This week, I’ve firstly trained another model with only the original questions using the 300d Glove embeddings. Then I principally worked on the “One-command pipeline”.
Figure 1. Bleu score 71.89
Figure 2. Accuracy 0.385
Compared to the accuracy of 50-d GloVe model, which reached 0.365, we could see that a larger dimension of embeddings could help with the performance(0.365 -> 0.385), but not as much as the Paraphraser(0.365 -> 0.483).
The complete pipeline could be divided into 4 principal steps and several detailed steps as below:
1.Templator: Generation of templates
2.1 Download BERT-Classifier
2.2 Launch Paraphraser
3.Generator: Generation of corpus and data sets
3.1 Generate data.en/sparql
3.2 Generate vocab (simple tokenizing and normalization)

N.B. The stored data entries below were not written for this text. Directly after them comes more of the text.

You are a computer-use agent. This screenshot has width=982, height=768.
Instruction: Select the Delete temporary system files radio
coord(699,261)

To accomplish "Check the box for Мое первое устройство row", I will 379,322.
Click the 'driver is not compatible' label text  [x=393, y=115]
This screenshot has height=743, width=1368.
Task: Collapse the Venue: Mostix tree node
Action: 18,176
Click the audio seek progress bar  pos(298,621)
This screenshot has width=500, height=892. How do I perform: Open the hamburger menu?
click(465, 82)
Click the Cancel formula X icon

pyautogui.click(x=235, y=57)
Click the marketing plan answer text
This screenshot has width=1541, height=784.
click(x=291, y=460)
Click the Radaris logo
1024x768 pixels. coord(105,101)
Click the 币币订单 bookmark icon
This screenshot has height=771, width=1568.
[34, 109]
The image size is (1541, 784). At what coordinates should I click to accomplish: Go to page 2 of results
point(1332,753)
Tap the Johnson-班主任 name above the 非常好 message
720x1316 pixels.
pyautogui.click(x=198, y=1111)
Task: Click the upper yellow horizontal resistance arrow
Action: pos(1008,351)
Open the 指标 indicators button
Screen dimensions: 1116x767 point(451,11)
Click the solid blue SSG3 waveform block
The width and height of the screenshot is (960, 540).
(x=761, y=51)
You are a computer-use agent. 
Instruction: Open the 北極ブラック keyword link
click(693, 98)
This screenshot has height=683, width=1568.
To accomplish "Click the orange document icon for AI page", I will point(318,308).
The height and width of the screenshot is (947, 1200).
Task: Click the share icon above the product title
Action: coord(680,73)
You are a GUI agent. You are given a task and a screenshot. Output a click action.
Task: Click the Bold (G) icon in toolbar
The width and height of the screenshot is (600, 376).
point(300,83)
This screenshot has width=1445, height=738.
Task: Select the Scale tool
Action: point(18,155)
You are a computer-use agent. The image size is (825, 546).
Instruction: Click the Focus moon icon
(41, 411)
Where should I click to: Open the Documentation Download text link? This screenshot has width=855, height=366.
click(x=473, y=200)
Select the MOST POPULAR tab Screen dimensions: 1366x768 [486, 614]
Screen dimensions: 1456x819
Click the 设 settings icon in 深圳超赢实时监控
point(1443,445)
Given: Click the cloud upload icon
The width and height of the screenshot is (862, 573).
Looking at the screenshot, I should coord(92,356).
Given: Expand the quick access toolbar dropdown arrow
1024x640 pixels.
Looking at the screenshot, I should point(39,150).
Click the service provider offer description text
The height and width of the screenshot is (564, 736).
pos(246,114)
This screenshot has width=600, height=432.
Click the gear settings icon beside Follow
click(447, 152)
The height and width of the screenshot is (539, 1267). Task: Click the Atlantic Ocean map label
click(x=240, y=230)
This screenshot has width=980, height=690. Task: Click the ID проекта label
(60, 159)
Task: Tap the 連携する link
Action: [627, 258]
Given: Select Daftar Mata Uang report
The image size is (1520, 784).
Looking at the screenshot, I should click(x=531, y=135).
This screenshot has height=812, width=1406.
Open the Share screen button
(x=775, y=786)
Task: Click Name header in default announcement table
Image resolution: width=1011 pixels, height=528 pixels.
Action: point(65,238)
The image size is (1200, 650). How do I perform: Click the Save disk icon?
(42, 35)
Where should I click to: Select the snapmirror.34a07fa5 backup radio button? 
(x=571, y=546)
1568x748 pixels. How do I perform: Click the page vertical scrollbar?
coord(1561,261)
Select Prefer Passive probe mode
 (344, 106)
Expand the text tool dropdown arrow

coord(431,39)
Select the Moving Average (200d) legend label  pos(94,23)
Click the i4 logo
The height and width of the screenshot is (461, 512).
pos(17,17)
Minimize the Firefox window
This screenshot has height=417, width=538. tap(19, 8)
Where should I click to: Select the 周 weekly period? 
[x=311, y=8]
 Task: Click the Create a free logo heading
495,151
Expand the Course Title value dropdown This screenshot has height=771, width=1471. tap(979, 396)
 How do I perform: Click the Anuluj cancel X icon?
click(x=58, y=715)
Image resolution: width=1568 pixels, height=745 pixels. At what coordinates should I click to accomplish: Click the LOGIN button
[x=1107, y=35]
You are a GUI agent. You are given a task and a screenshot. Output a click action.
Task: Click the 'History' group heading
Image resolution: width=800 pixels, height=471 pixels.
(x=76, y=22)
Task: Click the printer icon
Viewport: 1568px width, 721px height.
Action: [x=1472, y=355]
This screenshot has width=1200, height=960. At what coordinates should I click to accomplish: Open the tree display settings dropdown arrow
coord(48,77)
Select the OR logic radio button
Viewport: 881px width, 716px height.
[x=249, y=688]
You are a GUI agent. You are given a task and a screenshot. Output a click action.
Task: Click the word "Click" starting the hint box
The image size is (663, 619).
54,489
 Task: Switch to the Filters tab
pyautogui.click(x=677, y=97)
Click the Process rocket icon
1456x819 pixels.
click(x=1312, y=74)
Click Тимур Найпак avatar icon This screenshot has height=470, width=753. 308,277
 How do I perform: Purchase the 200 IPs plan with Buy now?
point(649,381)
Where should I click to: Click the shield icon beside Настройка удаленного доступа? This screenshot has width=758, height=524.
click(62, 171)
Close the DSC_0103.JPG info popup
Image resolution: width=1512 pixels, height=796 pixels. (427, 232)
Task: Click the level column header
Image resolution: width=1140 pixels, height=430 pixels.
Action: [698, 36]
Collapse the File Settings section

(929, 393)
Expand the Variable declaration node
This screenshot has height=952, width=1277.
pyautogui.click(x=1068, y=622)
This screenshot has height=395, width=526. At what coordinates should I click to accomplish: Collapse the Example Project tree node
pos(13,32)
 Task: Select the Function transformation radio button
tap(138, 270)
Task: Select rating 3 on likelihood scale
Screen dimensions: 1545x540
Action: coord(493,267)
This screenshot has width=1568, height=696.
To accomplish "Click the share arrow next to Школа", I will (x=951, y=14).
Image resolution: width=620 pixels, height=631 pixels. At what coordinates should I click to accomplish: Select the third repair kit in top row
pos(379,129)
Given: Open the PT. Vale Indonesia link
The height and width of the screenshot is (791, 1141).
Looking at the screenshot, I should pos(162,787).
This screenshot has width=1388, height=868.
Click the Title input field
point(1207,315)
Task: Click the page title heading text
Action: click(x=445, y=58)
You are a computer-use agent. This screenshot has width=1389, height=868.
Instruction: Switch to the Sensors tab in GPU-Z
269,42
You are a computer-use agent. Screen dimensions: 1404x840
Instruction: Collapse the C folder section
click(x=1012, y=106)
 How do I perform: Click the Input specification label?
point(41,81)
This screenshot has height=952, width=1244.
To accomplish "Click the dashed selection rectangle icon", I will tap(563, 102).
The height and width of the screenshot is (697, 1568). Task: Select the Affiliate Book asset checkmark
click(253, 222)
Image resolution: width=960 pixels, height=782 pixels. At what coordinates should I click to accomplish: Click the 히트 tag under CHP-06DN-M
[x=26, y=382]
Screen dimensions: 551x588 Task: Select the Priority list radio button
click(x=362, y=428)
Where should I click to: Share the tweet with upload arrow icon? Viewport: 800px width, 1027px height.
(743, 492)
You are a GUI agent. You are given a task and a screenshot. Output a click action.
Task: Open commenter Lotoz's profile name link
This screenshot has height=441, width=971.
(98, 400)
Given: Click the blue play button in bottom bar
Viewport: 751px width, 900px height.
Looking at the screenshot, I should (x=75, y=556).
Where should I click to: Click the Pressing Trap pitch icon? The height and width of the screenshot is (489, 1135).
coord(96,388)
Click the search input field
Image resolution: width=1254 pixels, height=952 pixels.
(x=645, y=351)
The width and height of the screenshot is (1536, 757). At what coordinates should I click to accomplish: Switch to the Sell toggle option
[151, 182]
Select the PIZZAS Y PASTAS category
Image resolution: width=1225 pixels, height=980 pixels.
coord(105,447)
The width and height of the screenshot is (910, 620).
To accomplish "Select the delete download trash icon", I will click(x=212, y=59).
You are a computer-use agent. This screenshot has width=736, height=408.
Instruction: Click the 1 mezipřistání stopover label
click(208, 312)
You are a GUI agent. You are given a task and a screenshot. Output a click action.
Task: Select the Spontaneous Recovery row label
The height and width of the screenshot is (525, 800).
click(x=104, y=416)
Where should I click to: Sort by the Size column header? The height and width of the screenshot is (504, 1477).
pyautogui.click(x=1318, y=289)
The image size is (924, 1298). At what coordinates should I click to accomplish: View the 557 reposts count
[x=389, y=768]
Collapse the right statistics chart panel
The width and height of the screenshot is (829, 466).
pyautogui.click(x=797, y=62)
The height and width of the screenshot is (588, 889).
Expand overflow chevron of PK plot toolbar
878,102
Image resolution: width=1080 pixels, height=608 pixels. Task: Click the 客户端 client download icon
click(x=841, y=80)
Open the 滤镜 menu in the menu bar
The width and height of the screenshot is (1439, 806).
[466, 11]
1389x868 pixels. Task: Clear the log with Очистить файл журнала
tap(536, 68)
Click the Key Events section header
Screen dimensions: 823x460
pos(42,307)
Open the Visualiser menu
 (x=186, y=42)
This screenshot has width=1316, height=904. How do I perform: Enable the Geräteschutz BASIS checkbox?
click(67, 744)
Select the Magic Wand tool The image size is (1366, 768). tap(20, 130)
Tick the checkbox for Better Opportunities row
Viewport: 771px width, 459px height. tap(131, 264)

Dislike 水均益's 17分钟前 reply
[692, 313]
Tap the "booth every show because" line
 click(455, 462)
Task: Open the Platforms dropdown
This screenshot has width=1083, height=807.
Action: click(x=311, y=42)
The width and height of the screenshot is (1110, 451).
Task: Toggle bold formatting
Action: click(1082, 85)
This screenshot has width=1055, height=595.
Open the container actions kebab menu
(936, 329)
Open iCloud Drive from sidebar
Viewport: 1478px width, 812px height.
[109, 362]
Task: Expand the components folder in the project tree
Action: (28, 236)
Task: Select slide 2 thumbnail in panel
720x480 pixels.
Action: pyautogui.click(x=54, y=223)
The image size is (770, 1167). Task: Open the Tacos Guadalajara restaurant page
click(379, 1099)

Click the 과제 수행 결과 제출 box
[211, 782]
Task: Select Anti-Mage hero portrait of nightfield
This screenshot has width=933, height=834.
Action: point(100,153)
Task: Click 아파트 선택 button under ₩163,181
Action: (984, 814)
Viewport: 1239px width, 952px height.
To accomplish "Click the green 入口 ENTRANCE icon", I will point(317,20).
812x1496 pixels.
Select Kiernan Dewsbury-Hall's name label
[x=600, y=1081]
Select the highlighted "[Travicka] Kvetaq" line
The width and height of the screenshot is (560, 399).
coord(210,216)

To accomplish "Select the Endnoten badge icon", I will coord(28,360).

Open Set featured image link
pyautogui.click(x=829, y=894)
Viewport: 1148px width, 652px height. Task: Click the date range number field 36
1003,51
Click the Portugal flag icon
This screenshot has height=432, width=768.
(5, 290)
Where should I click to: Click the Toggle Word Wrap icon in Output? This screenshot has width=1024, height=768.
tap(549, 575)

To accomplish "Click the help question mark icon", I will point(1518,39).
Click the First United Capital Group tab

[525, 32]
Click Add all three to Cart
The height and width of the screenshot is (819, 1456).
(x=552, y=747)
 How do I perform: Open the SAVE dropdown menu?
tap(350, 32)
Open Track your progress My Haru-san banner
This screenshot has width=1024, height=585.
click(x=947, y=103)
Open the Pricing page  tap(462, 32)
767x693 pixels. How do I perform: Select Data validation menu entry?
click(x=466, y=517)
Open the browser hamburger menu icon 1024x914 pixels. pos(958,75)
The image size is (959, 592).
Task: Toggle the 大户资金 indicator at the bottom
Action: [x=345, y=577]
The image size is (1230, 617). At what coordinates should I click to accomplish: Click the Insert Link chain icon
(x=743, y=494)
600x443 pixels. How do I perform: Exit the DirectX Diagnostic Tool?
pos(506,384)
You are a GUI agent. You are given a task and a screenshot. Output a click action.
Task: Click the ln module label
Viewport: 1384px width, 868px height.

3.3 Generate Glove embeddings
3.3.1 Download GloVe 300d pretrained model
3.3.2 Fine-tune en and Train sparql
4.Learner: NMT training
4.1 Split into train/dev/test
4.2 Training with embedding
The code has already been tested separately locally on my Macbook, but I noticed that some Shell’s commands are slightly different between GNU/Linux and Mac OS, like the different option of command
sed. In case that there may be other differences or issues happened on a Linux server, I would also try running the
pipeline shell in a linux environment.
The work has nearly reached an end, the next step will be running the complete pipeline on the whole ontology classes of DBpedia.